Of course, it’s not about money, it’s about what people do with or without it that matters to who they are.

Most people are still unconsciously controlled by their beliefs and assumptions about money. Who are they? Anyone who thinks that money has anything whatsoever to do with happiness/enlightenment, or even “security.” The fact that we now live in a money-based system/society is absolutely arbitrary when it comes to the process of awakening and enlightenment.

It’s very simple: if at any time in history a person did not need money—nor the materialistic things that money can buy in this society—in order to attain enlightenment, then money is absolutely irrelevant to enlightenment/happiness. (Unless, that is, we allow for money to be a part of it only in that we must divest ourselves of the illusions we have about it.) In fact, did not the Buddha himself give up, let go of, all but the necessities of life before he was able to clear the way to attain enlightenment? Why didn’t he, when he became enlightened, go and make money to live “the good life,” but just in a, you know, more enlightened way?
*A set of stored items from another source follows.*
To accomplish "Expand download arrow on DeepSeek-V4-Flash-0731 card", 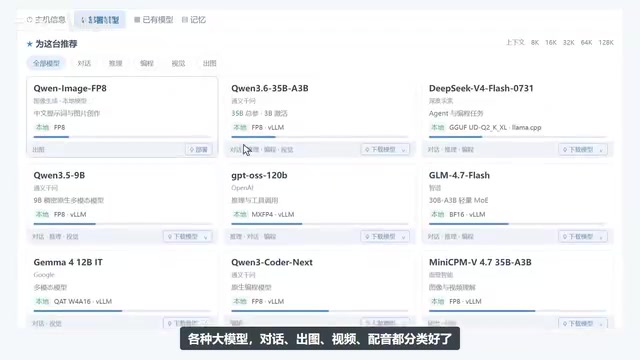I will point(601,150).
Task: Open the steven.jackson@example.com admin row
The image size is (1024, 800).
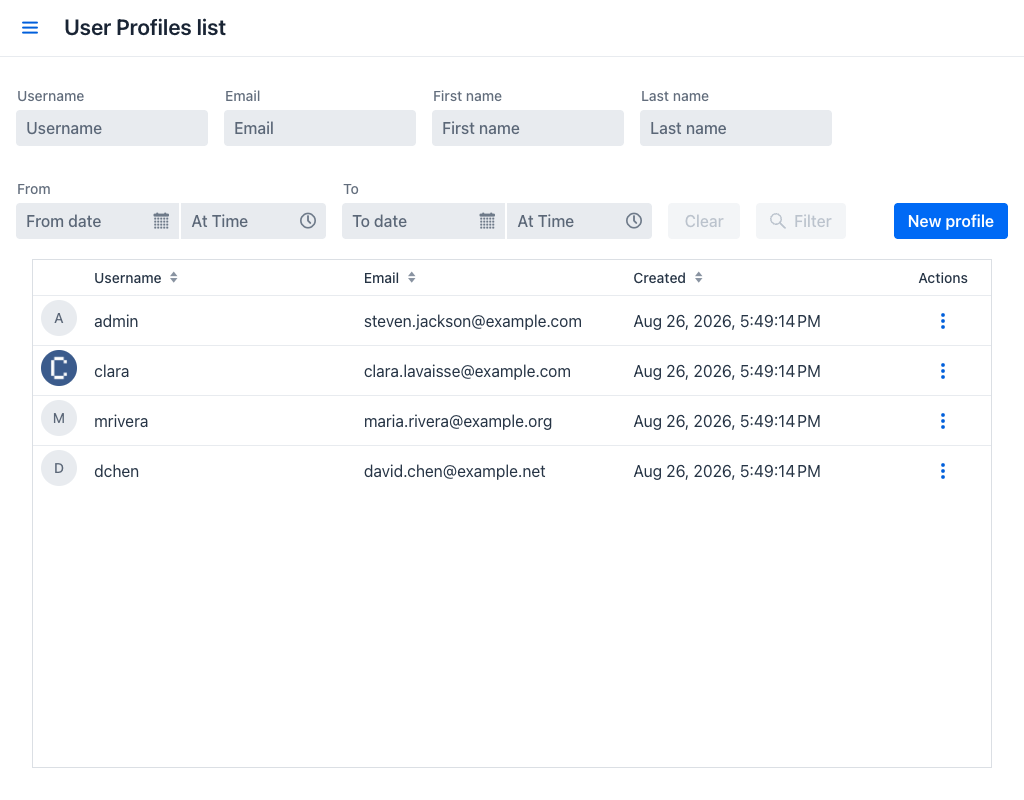Action: click(x=512, y=321)
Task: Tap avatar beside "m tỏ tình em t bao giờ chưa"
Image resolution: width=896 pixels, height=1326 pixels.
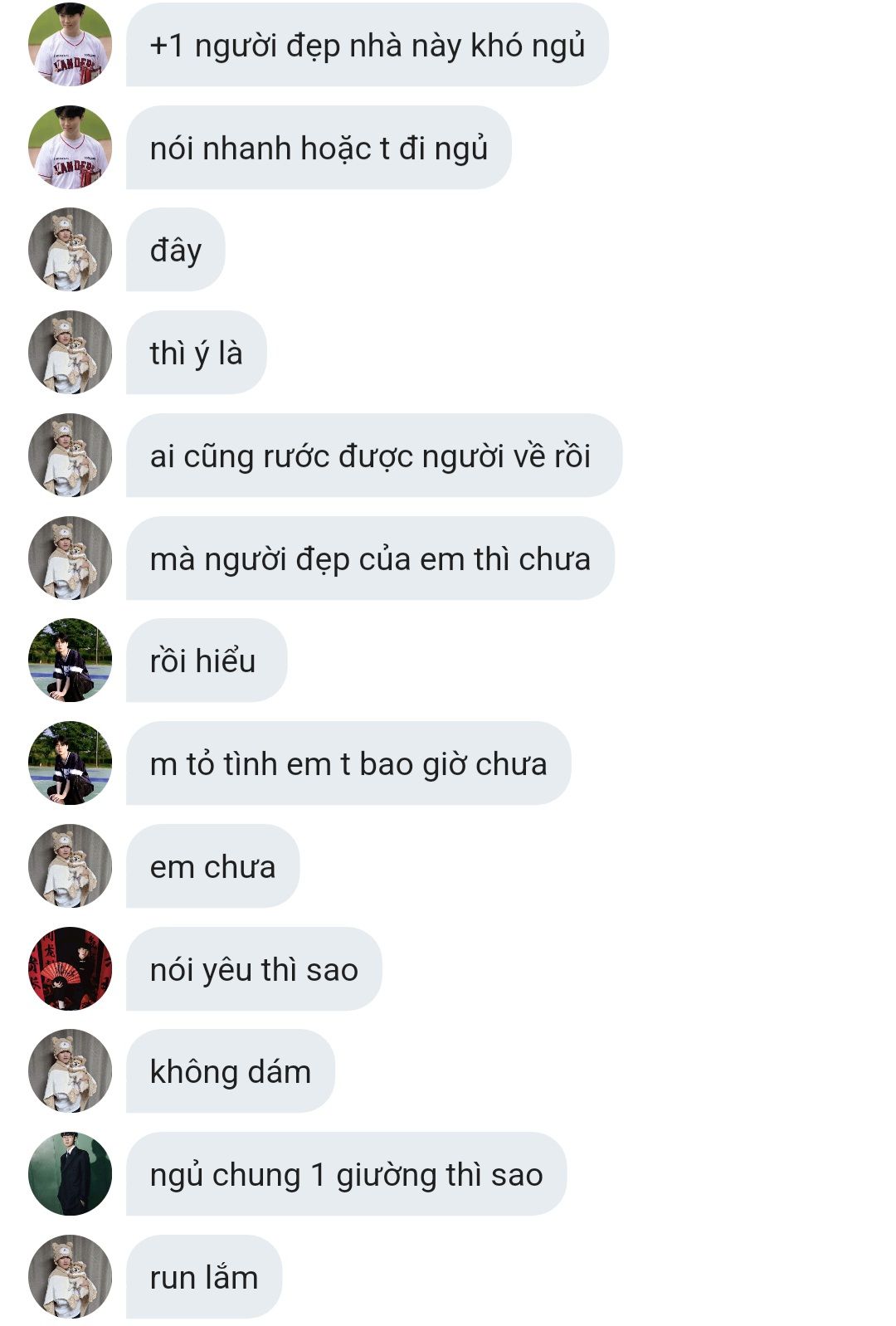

Well, why didn’t the guy who finally struck real gold go back and gather up all the fool’s gold?

Just think about this for a second: this society is based on the fact that you need money to be happy, that money will buy you the opportunity for happiness, which essentially is saying that you need money to be happy. You can see this for yourself if you think about it deeply enough. This society is based on ideology that is absolutely contrary to enlightenment and happiness. This is not my “opinion.” It is there for anyone to see who wants to see it. But most people will not because they are still buying the bullshit that this ideology is selling, and so refuse to leave the trees to be able to see the forest.

I can and will do what I am doing, regardless of how much “money” I have. It took me a long time, and a lot of work, to free myself from the confining illusions that conditioned me to think otherwise. It happened when I truly saw how the values of this society—on which this system is based, and for which anyone who works in/for the system spends his time and effort, his life—are obstacles, not tickets, to happiness and self-awareness and enlightenment.

Having attained this awareness, I no longer feel a need to either condemn or covet money itself, nor the system itself, for I am free from its illusory clutches. I need not this (”American”/”capitalist”) society, nor its values, to define me, for who I really am is (found in) the absence of the conditioned ego-self that was a product of the conditioning of this society.

In this society, I can certainly live more comfortably with money, and I like living comfortably (i.e., having a bed to sleep in, hot, running water, a roof over my head, etc.) fine enough, it’s quite nice in many ways, but that doesn’t mean that I need money to do what I am doing; I just need money if I want to continue doing it the way I am doing it on the surface level of life. If I don’t think I could adapt to circumstantial change, then I am clinging and craving out of ignorance, and I’m still in bondage to those illusions. But—and this is an important thing to understand in all this—as much as I know I do not need to have money to do this, I also know that I also don’t need to be poor and destitute to do this. To think otherwise is to miss the point and still be controlled by money.

The tie that binds money and material comfort to happiness (in our minds) simply needs to be broken for one to be free of this sort of conditioning, because it’s an illusion, an empty promise. I feel fortunate to be able to do what I do within the modest lifestyle in which I live. But, that doesn’t mean that I would (nor should!) compromise myself in order to retain that lifestyle at the expense of my work. When it comes to this work, it is not my lifestyle that allows my work, but my attitude, my awareness.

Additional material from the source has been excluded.